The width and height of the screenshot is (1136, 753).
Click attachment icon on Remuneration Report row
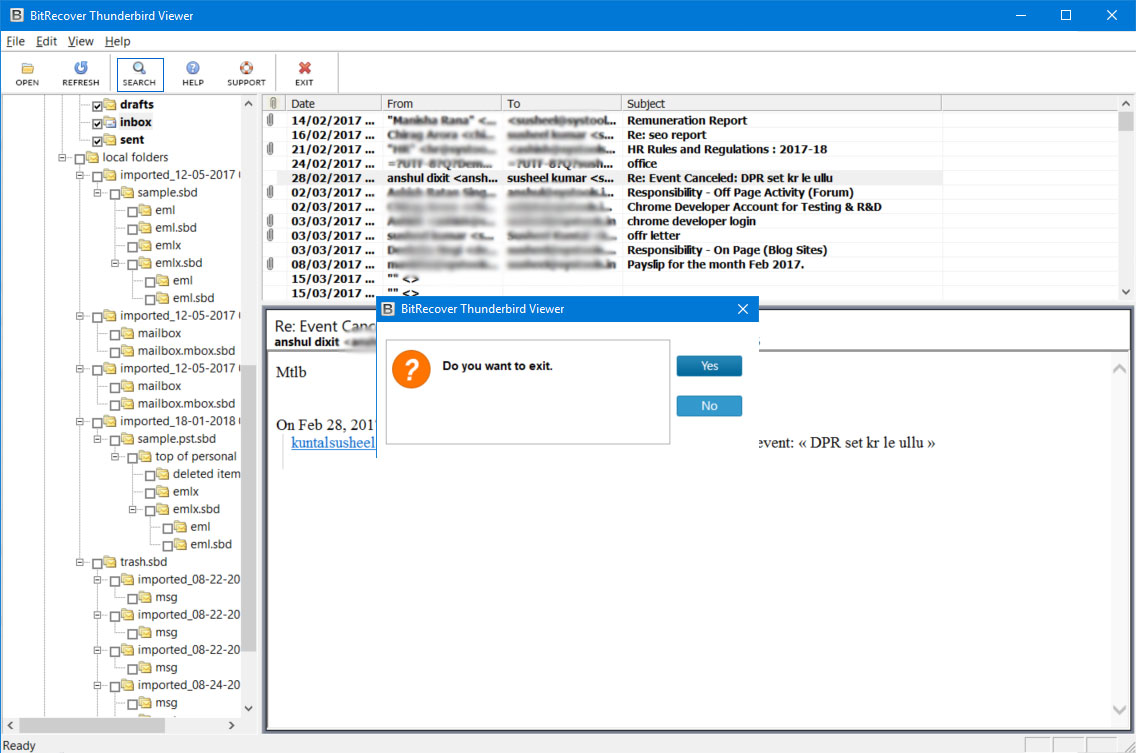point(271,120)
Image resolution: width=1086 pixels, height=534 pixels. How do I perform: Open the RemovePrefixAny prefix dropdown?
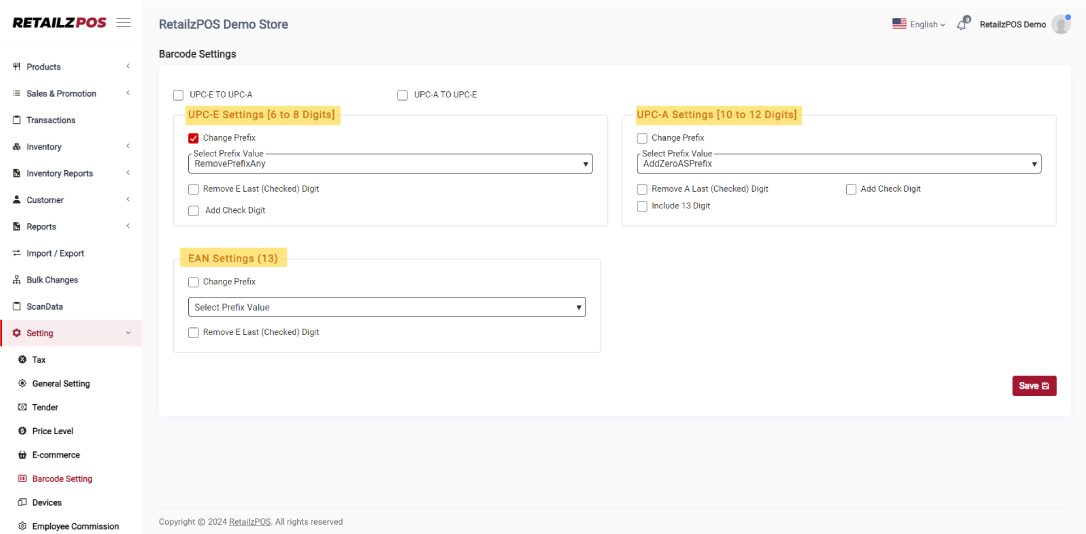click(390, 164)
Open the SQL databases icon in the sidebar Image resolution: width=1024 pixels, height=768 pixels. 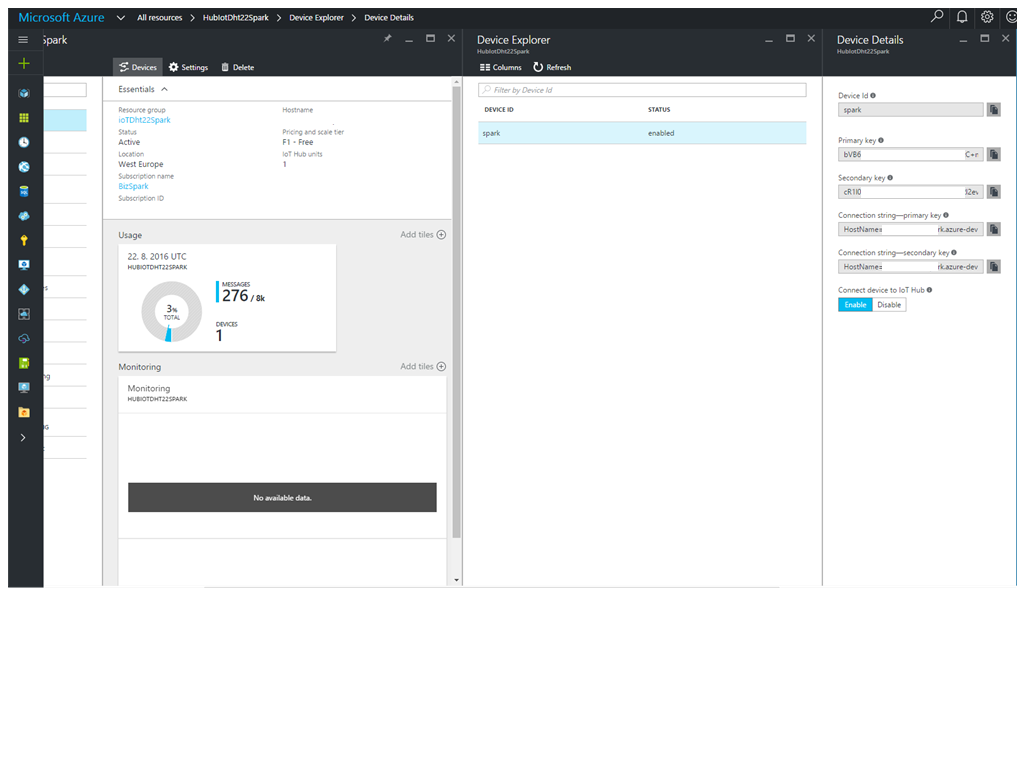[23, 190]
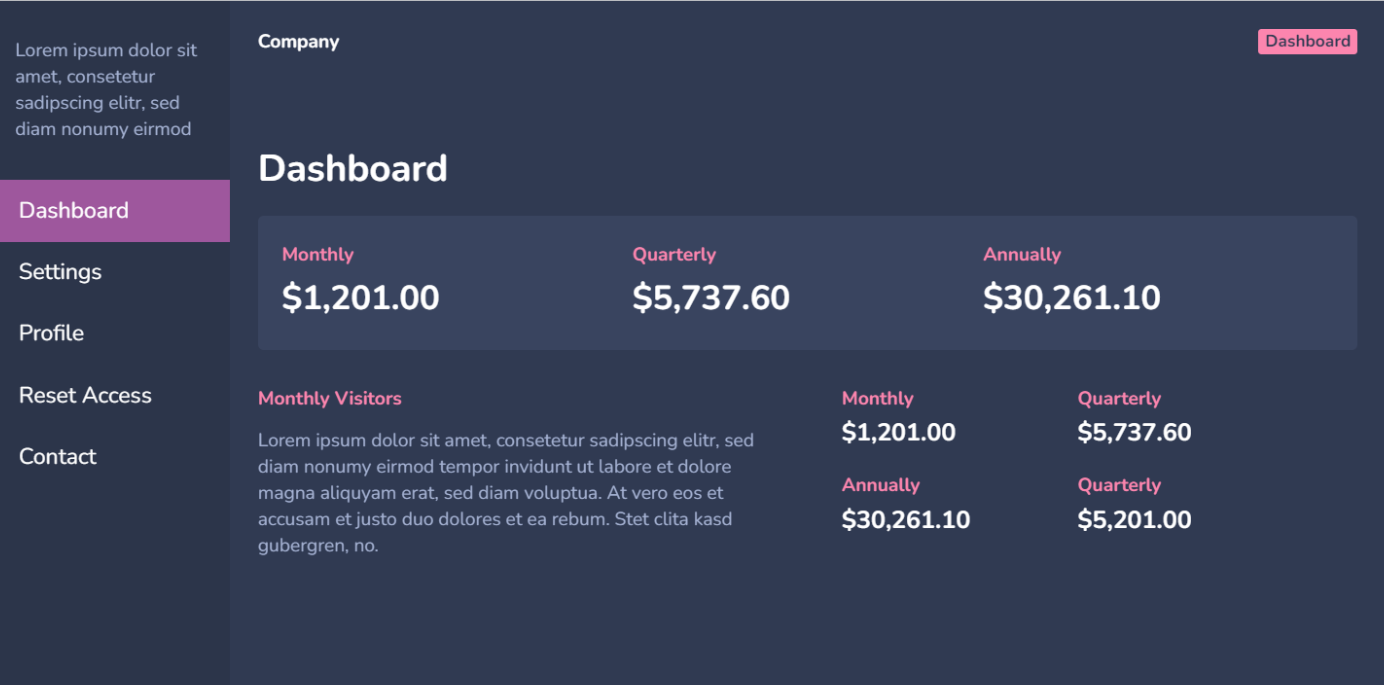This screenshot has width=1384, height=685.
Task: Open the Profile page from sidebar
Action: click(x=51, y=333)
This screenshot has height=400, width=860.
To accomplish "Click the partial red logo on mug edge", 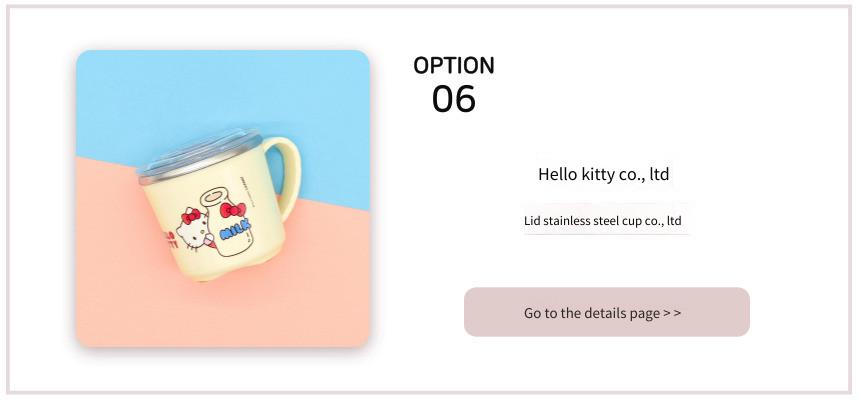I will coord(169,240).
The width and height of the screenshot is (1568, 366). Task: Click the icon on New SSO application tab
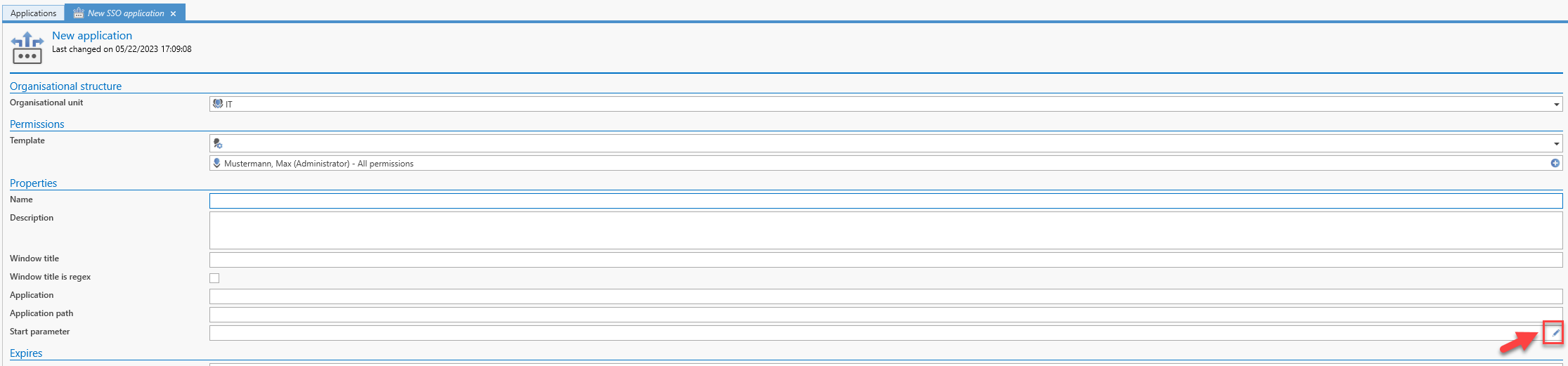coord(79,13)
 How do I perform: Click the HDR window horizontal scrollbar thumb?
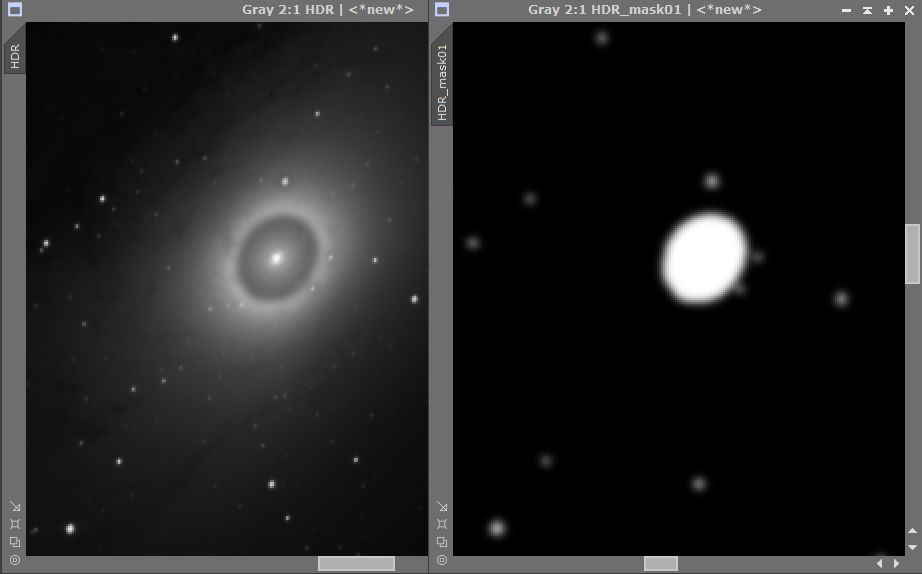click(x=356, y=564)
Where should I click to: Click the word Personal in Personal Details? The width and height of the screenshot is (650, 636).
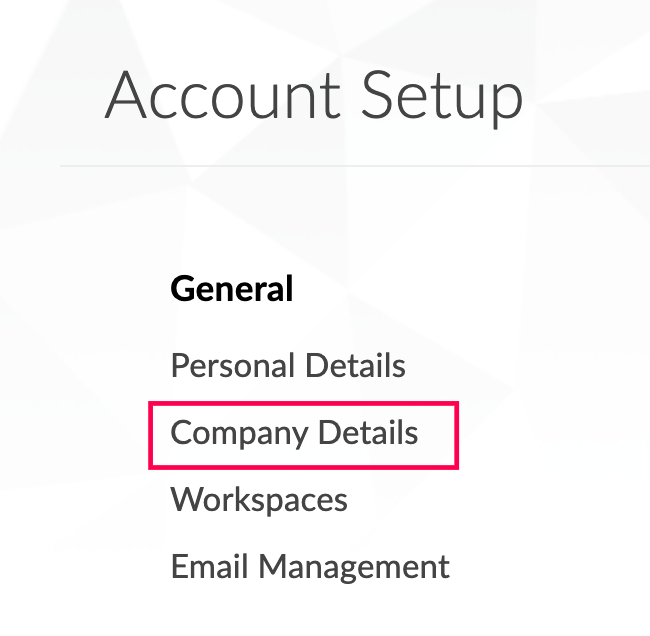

» **How to complete this task**:
Once the line containing "How do I perform: Click" has been found, write out exactly that line and each one after it through the end of the data, leaving out every picture.

» **Output for this task**:
 How do I perform: Click the HDR window horizontal scrollbar thumb?
click(x=356, y=564)
Where should I click to: Click the word Personal in Personal Details? The width and height of the screenshot is (650, 636).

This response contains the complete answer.